# GIVEN RECORDS
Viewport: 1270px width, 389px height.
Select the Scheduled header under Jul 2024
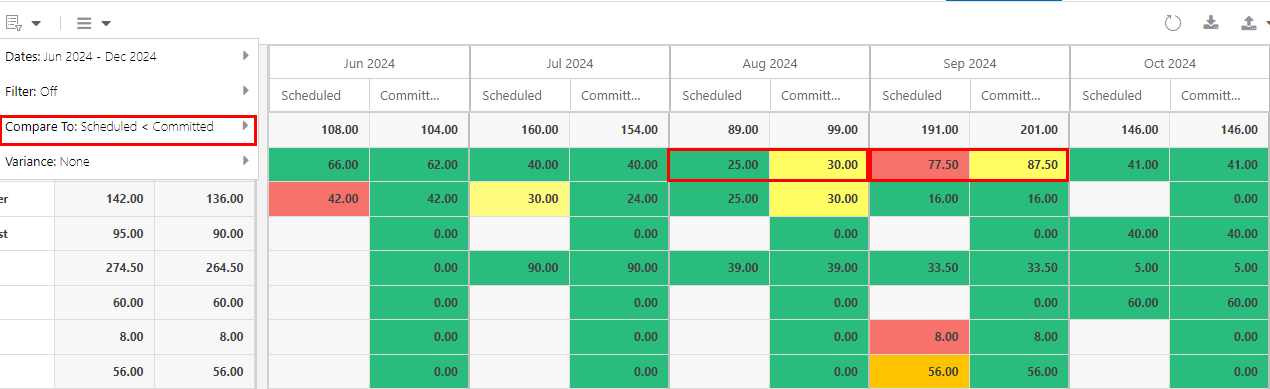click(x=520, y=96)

...

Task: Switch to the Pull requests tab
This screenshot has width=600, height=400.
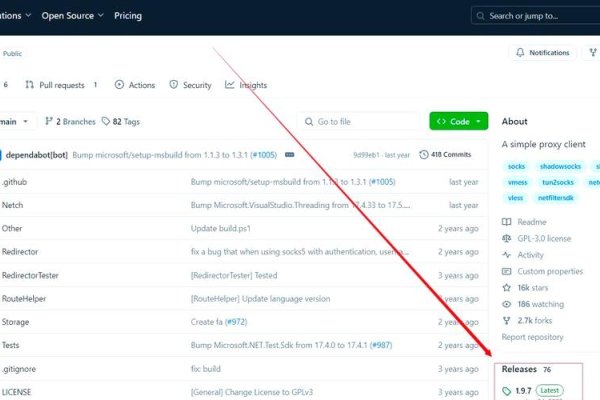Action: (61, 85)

==

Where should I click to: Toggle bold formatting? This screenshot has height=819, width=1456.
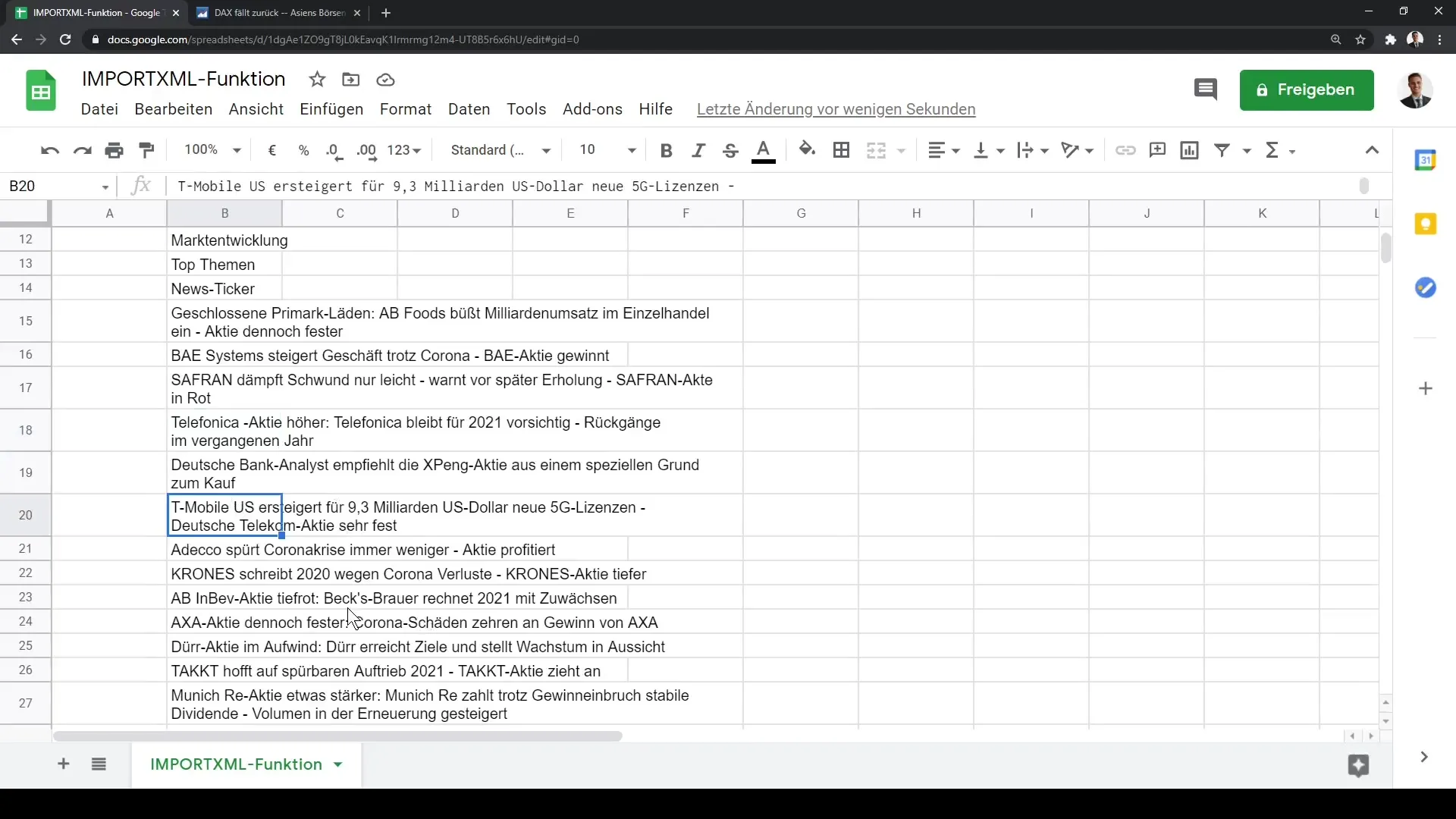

# AIM
Put the data into a numbered list, leaving out blank lines, beginning at the line that contains "Task: Switch to the Pull requests tab" and stopping after the line that contains "Action: (61, 85)". Omit the pictures.

# ANSWER FOR THE TASK
1. Task: Switch to the Pull requests tab
2. This screenshot has width=600, height=400.
3. Action: (61, 85)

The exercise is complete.